Figure 3. Knockdown of CDC7 mRNA in PANC-1 pancreatic adenocarcinoma cells following transfection with custom siRNA.

A. Western blot showing Cdc7 protein expression levels following transfection with different concentrations of CDC7 siRNA (10, 50 and 100 nM) along with untreated (UT) and non-coding siRNA (CO). There was evidence of reduced protein expression at each concentration and at each time point. β-Actin loading control is shown below. B. Flow cytometry showing that at 48 hours, there was no enrichment of PANC-1 cells in the G1 population following treatment with 10 nM CDC7 siRNA, and cells started to accumulate in a sub G1 peak. At 96 hours this effect was more pronounced with evident cell death, as represented by the sub G1 peak of 45% and plot of distribution including examples of gating. C. BrdU staining (green) in cells treated with 10 nM CDC7 siRNA and CO siRNA. A much smaller proportion of the CDC7 siRNA cells stained positive, indicating reduced synthesis of new DNA. PI staining (red) is shown as a control.

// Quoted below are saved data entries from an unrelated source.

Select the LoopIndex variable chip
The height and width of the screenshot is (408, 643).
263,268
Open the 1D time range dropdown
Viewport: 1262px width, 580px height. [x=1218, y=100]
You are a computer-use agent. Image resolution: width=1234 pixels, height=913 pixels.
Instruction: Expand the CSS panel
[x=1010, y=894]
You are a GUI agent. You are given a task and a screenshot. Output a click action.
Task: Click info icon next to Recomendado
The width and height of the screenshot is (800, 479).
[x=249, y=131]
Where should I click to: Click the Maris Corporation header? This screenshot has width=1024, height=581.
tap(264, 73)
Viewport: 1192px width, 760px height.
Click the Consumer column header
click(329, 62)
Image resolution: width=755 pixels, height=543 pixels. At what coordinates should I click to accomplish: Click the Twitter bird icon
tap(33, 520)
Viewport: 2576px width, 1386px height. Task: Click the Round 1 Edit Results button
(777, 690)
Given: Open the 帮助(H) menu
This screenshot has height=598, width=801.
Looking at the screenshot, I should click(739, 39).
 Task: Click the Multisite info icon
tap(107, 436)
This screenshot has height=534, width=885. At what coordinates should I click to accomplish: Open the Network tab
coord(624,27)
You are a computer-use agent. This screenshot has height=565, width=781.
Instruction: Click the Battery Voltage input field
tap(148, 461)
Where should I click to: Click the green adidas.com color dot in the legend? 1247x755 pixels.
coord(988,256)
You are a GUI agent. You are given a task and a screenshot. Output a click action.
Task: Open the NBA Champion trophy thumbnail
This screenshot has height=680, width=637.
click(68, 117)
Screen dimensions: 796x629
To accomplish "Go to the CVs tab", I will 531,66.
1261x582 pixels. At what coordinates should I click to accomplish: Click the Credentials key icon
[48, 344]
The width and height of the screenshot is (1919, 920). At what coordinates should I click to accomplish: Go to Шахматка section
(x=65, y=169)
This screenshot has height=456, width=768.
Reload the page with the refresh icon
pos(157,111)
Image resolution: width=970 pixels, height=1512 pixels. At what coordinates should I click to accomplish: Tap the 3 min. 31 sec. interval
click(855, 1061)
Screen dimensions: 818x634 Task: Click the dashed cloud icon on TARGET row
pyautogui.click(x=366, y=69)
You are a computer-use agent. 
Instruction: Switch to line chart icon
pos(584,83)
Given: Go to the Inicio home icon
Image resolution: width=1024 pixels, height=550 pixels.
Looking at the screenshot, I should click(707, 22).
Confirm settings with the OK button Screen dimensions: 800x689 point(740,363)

D. There was avid TUNEL staining (green) of 10 nM CDC7 siRNA treated cells indicating apoptosis. DAPI staining (blue) is shown as a control. E. Western blot showing protein levels at 96 hours following Cdc7 depletion with 10 nM siRNA in the PANC-1 pancreatic adenocarcinoma cell line. There was reduced expression of Cdc7 protein and also loss of Cdc7 target phosphorylation of Mcm2 at Ser53. There was evidence of activation of the classical apoptotic pathway with cleavage of PARP-1 and Caspase-3. Phosphorylated γH2A.X was seen after Cdc7 depletion suggesting double strand DNA breaks. F. Annexin V staining confirmed apoptosis (early and late) in 8% of CO siRNA treated cells (upper graph), compared with 75% of the 10 nM CDC7 siRNA treated cells (lower graph).